** Opening DATA FOR THIS EXERCISE block **

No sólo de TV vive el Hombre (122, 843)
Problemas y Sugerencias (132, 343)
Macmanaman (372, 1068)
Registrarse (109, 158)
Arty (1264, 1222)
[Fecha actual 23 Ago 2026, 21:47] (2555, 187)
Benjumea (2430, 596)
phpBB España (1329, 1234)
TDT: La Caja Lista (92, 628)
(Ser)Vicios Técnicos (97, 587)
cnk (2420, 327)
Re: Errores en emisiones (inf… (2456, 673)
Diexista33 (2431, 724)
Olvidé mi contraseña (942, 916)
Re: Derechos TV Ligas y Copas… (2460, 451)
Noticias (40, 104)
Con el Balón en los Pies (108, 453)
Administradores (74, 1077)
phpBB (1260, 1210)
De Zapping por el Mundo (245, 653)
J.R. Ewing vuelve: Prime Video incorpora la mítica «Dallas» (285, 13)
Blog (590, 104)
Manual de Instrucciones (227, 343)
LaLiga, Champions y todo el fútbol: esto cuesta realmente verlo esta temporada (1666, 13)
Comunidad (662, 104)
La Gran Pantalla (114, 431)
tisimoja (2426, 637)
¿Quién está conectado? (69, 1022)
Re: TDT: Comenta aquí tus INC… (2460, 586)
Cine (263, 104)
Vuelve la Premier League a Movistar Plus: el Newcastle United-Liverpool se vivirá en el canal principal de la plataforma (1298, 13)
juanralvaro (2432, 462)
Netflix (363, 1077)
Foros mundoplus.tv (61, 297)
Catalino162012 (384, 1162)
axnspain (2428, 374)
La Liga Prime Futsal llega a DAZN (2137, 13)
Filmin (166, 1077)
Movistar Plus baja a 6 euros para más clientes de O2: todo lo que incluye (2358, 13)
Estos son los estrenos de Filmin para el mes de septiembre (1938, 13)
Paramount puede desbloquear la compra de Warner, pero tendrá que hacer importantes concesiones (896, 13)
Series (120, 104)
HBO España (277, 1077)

** Closing DATA FOR THIS EXERCISE block **

| EXERCISE GOAL |
Reproduce the data above in full, with no line missing.

| RESPONSE AREA |
No sólo de TV vive el Hombre (122, 843)
Problemas y Sugerencias (132, 343)
Macmanaman (372, 1068)
Registrarse (109, 158)
Arty (1264, 1222)
[Fecha actual 23 Ago 2026, 21:47] (2555, 187)
Benjumea (2430, 596)
phpBB España (1329, 1234)
TDT: La Caja Lista (92, 628)
(Ser)Vicios Técnicos (97, 587)
cnk (2420, 327)
Re: Errores en emisiones (inf… (2456, 673)
Diexista33 (2431, 724)
Olvidé mi contraseña (942, 916)
Re: Derechos TV Ligas y Copas… (2460, 451)
Noticias (40, 104)
Con el Balón en los Pies (108, 453)
Administradores (74, 1077)
phpBB (1260, 1210)
De Zapping por el Mundo (245, 653)
J.R. Ewing vuelve: Prime Video incorpora la mítica «Dallas» (285, 13)
Blog (590, 104)
Manual de Instrucciones (227, 343)
LaLiga, Champions y todo el fútbol: esto cuesta realmente verlo esta temporada (1666, 13)
Comunidad (662, 104)
La Gran Pantalla (114, 431)
tisimoja (2426, 637)
¿Quién está conectado? (69, 1022)
Re: TDT: Comenta aquí tus INC… (2460, 586)
Cine (263, 104)
Vuelve la Premier League a Movistar Plus: el Newcastle United-Liverpool se vivirá en el canal principal de la plataforma (1298, 13)
juanralvaro (2432, 462)
Netflix (363, 1077)
Foros mundoplus.tv (61, 297)
Catalino162012 (384, 1162)
axnspain (2428, 374)
La Liga Prime Futsal llega a DAZN (2137, 13)
Filmin (166, 1077)
Movistar Plus baja a 6 euros para más clientes de O2: todo lo que incluye (2358, 13)
Estos son los estrenos de Filmin para el mes de septiembre (1938, 13)
Paramount puede desbloquear la compra de Warner, pero tendrá que hacer importantes concesiones (896, 13)
Series (120, 104)
HBO España (277, 1077)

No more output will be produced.